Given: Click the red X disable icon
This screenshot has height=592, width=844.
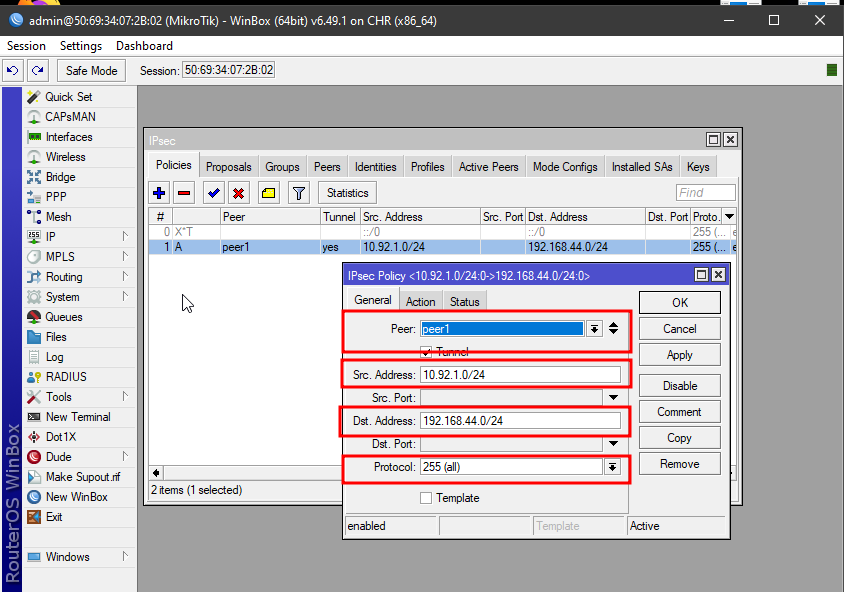Looking at the screenshot, I should [239, 193].
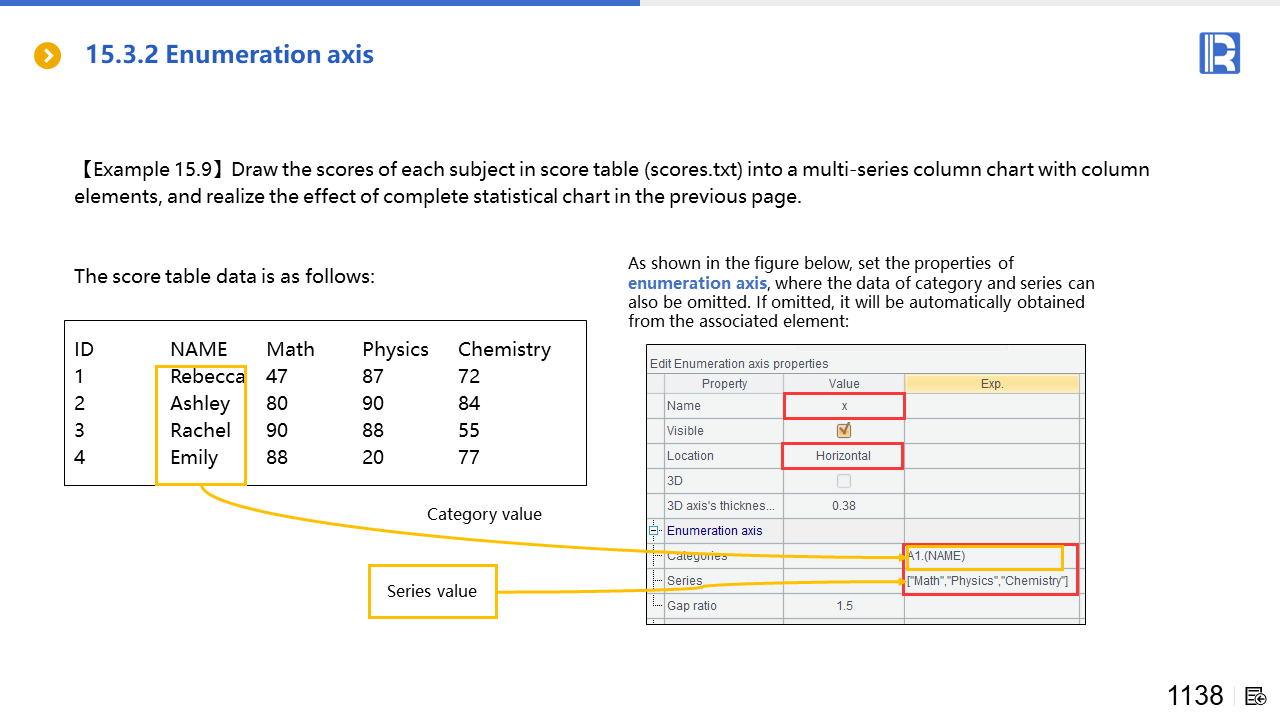The width and height of the screenshot is (1280, 720).
Task: Click the Property column header
Action: (x=724, y=384)
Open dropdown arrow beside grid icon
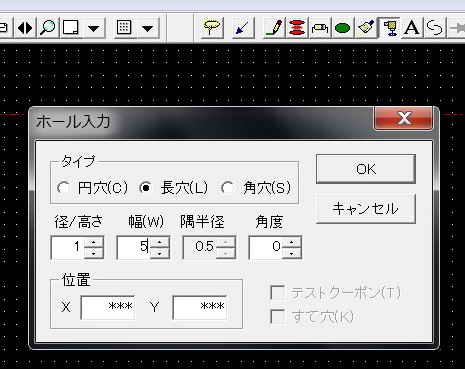Viewport: 465px width, 369px height. (x=148, y=28)
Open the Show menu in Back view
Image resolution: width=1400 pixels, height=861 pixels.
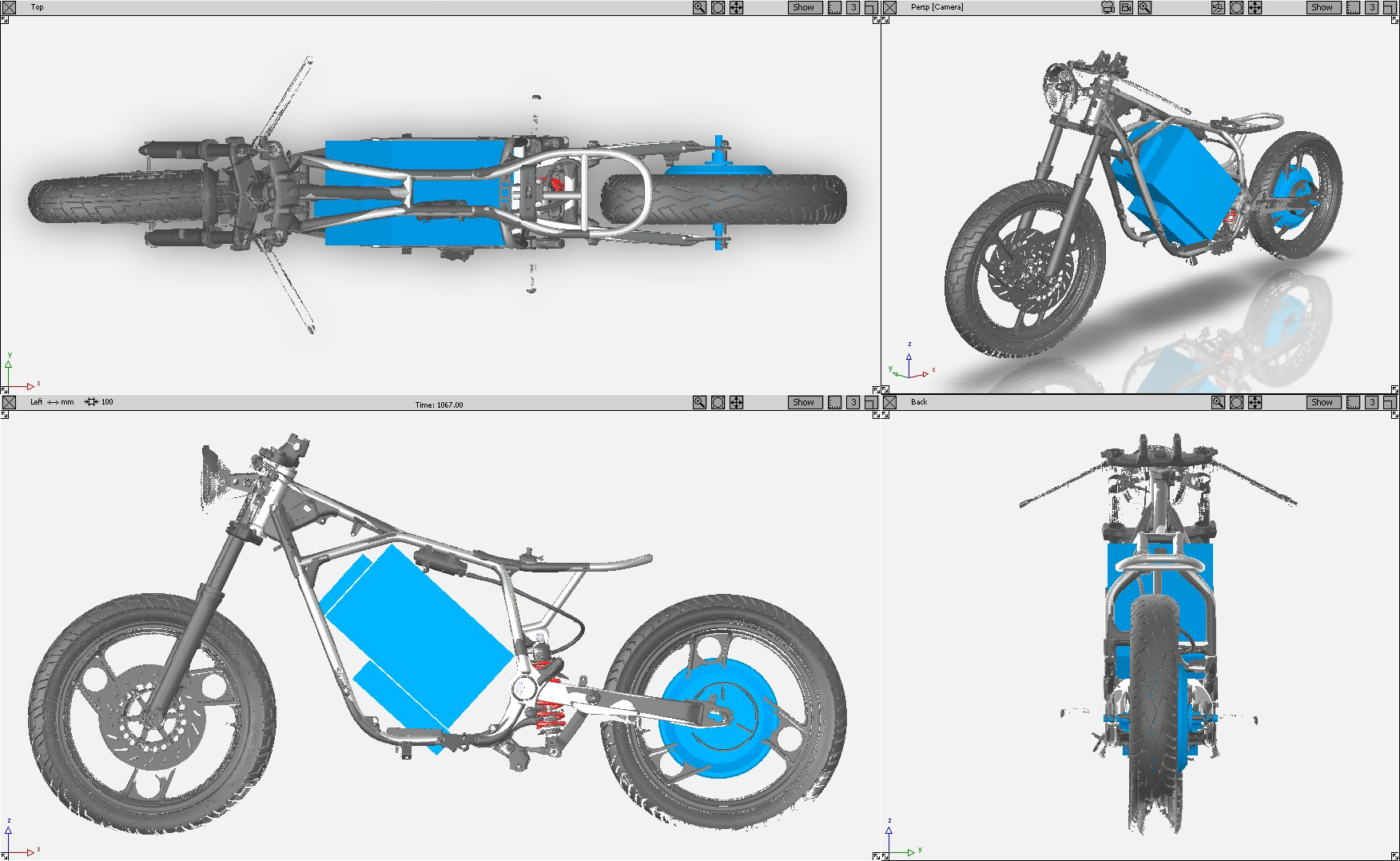1322,402
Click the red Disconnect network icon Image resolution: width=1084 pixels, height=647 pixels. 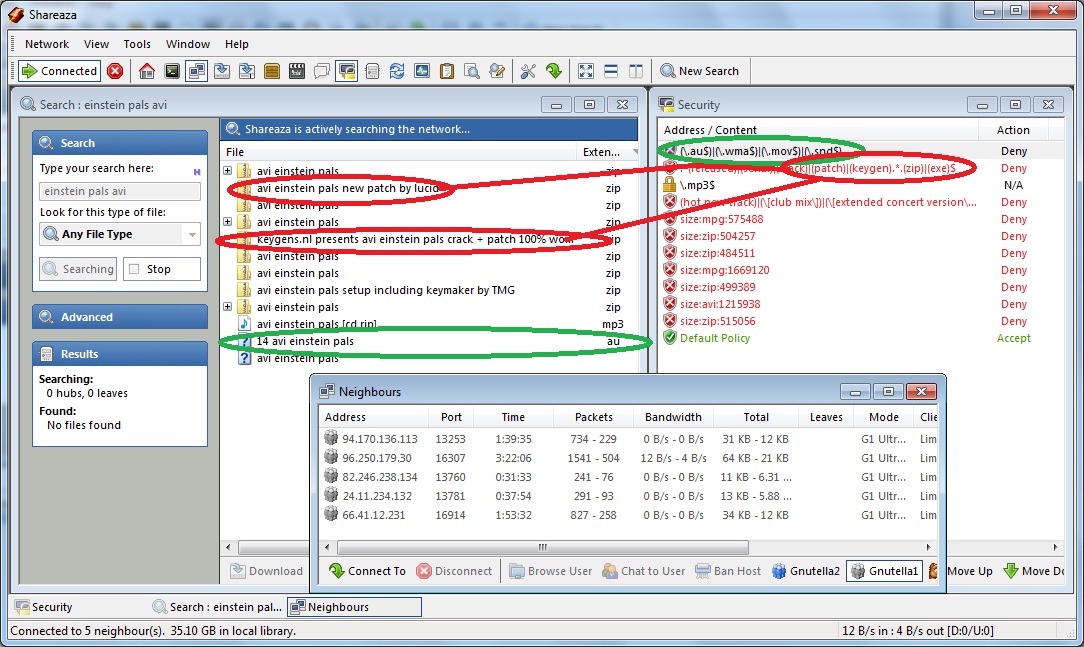115,71
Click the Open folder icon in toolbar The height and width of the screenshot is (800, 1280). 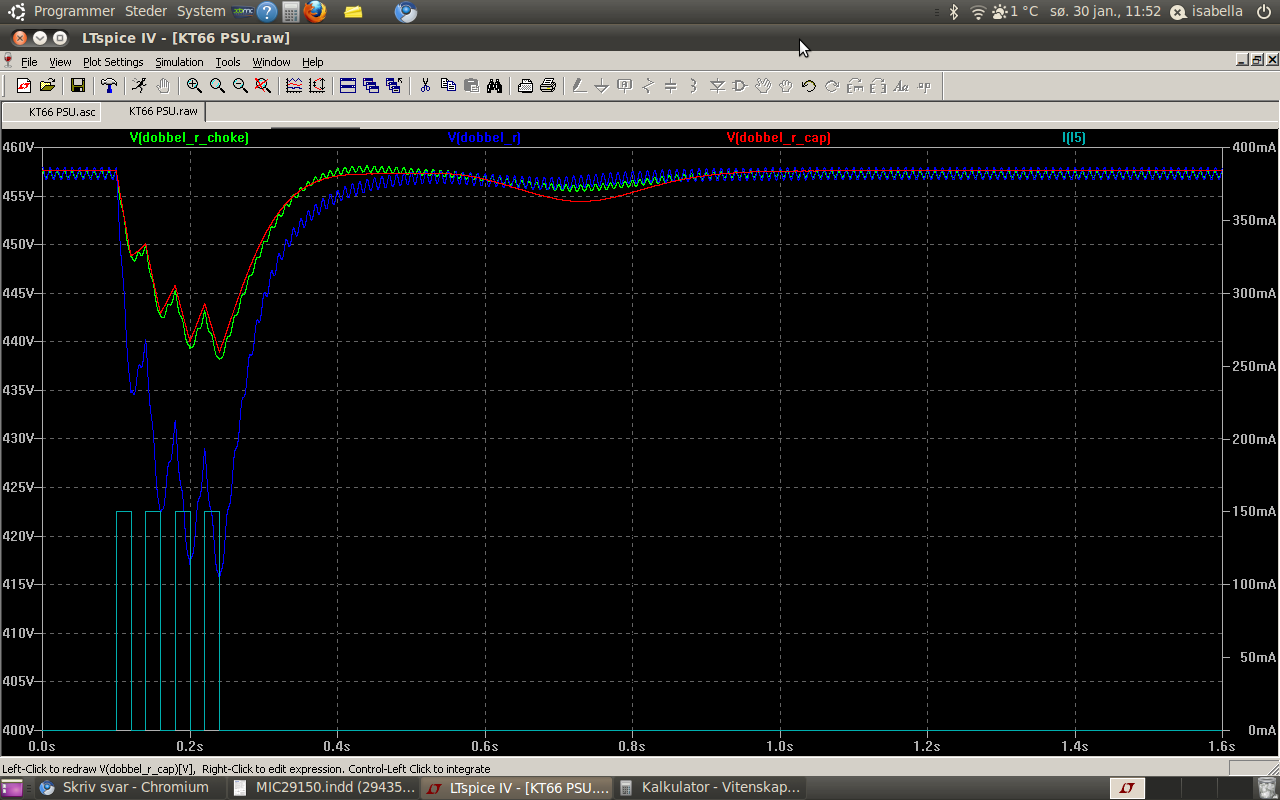click(x=47, y=86)
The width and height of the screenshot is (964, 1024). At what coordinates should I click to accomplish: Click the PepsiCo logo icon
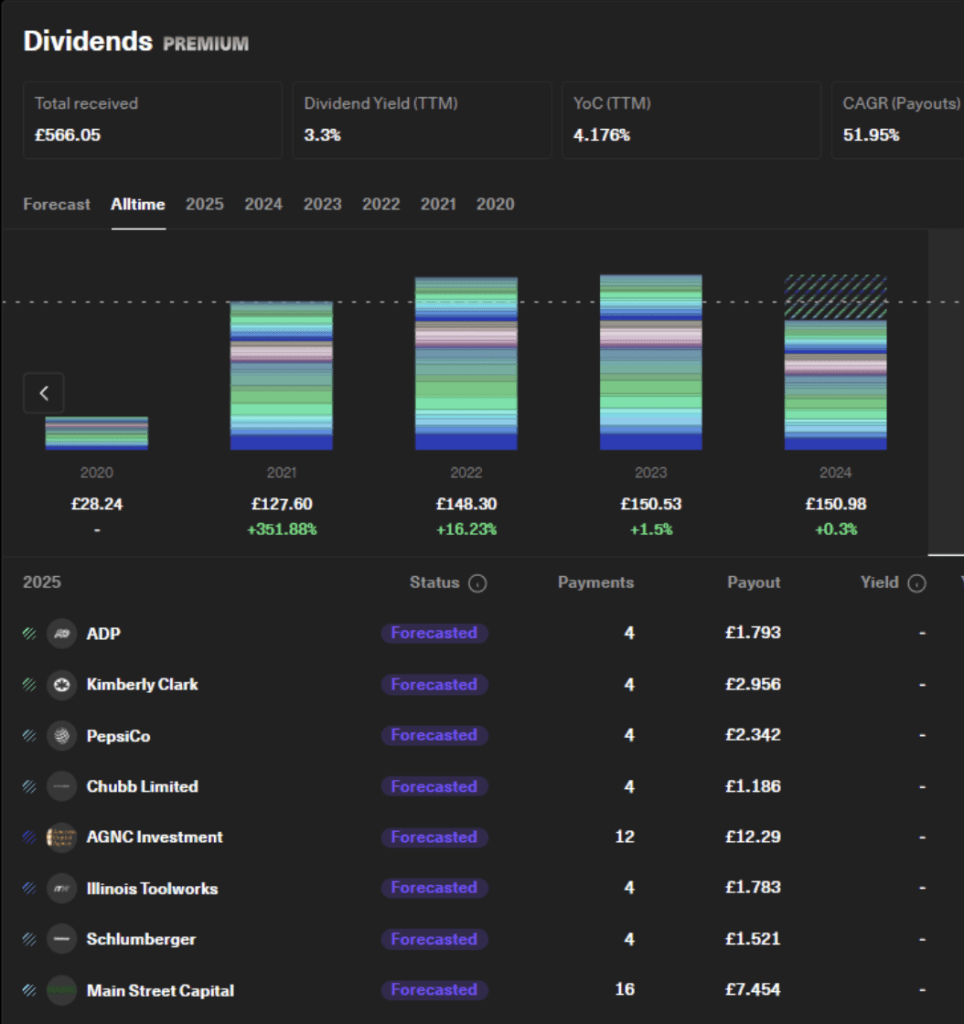click(x=62, y=736)
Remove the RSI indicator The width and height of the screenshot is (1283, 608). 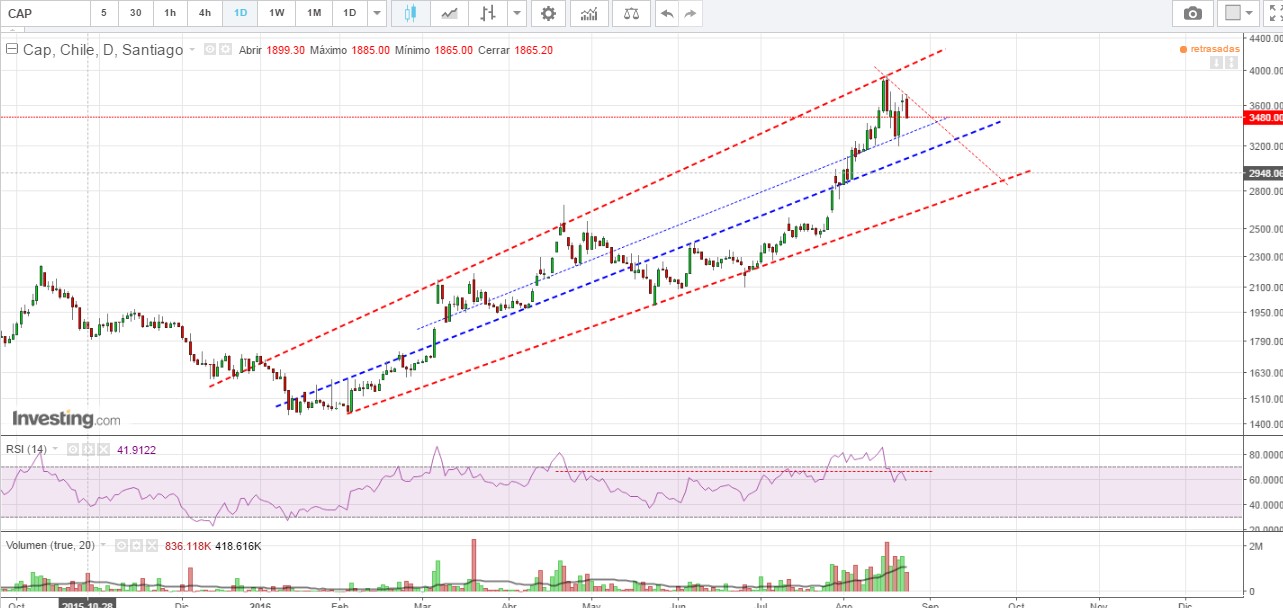(103, 449)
++++++++++
**Exercise aim**
Starting at the first line of the material above and ending with the line that contains "Open the Show menu in Back view", reproduce every line exactly, and leave out the pictures.

**Answer below**
Given: Click the red X disable icon
This screenshot has height=592, width=844.
Looking at the screenshot, I should [239, 193].
The width and height of the screenshot is (1280, 720).
Task: Click the Property column header
Action: (x=724, y=384)
Open dropdown arrow beside grid icon
Viewport: 465px width, 369px height. (x=148, y=28)
Open the Show menu in Back view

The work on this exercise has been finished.